This study demonstrates that axotomy of cultured A. californica neurons leads to rapid reorganization of the MT skeleton at the tip of the transected axon to form two distinct vesicle traps (Fig. 8). These include a proximal trap (the plus end trap), which is located some 50–150 μm from the reformed axonal end, and a distal trap (the minus end trap), which is situated in between the proximal trap and the reformed end (Fig. 8). The plus end trap concentrates vesicles that are anterogradely transported along MT tracks by plus end–directed molecular motors and sends away cargo that is driven by minus end–directed motors. The minus end trap retains retrogradely transported vesicles and sends away cargo that is driven by plus end–directed motors. The efficient concentration of Golgi-derived vesicles that fuse with the plasma membrane enables the extension of a GC's lamellipodium from the GCOC. When the supply of Golgi-derived vesicles is interrupted, a GC lamellipodium is not formed (Fig. 7). The retention of retrogradely transported vesicles by the minus end trap at the DZ (Spira et al., 2003; Sahly et al., 2006) and the concentration of anterogradely transported vesicles by the plus end trap at the GCOC may serve to prevent mixing of freshly supplied vesicles and retrieved vesicles. Thus, formation of the traps enables the neuron to locally allocate membrane resources for the effective extension of a GC lamellipodium after axotomy on a general background of a quantitatively dominating membrane retrieval regime (Ashery et al., 1996). In summary, the formation of MT-based vesicle traps optimizes growth processes by sorting and concentrating Golgi-derived membrane resources at a restricted site in the cut axon.

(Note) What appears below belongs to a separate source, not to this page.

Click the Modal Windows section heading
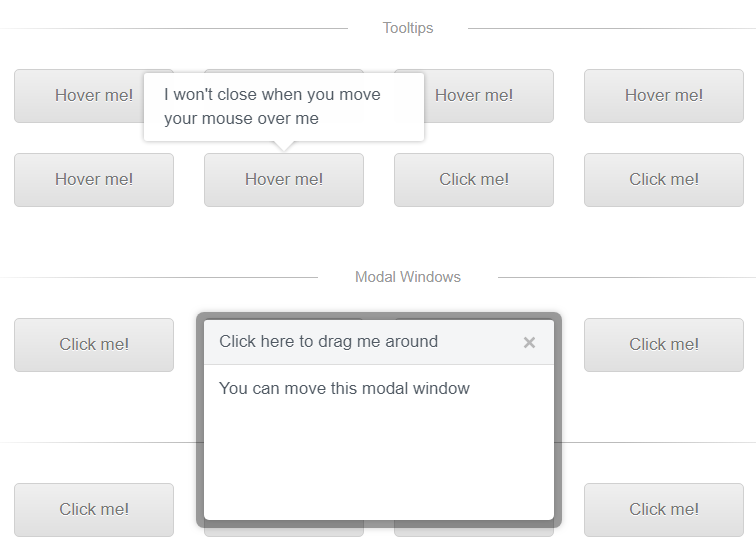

Based on our observations and supported by extensive studies of the mechanisms underlying the organization of polar MT arrays in mitosis, the transport of pigment granules in cytoplasmic fragments of melanophores, and cytoplasmic streaming (Cytrynbaum et al., 2004; Serbus et al., 2005), we propose the following model for the formation of MT-based traps (Fig. 8). Axotomy is followed by Ca2+ influx into the axoplasm through the cut axonal end (Ziv and Spira, 1995, 1997; Spira et al., 2003). As indicated by time-lapse confocal imaging of tetramethyl-rhodamine tubulin–labeled MTs and electron microscopy, the [Ca2+]i wave induces disassembly of the MTs (Spira et al., 2003; Sahly et al., 2006). Initially after axotomy, two distinct zones of MTs are formed by the retrograde Ca2+ wave: the DZ, in which the MTs are depolymerized or fragmented, and a PZ, in which the MTs are not affected (Fig. 8 B; Spira et al., 2003; Sahly et al., 2006). Within minutes of [Ca2+]i recovery, the MTs of the PZ repolymerize in a proximo-distal direction (Sahly et al., 2006), and the dissociated MTs within the DZ repolymerize (Fig. 8 C and Video 1). At first, the repolarized MTs point their plus ends in various directions within the axoplasm of the DZ (Fig. 8 C), the orientations of the MTs change, and distinct plus and minus end traps are formed (Fig. 8, D and E).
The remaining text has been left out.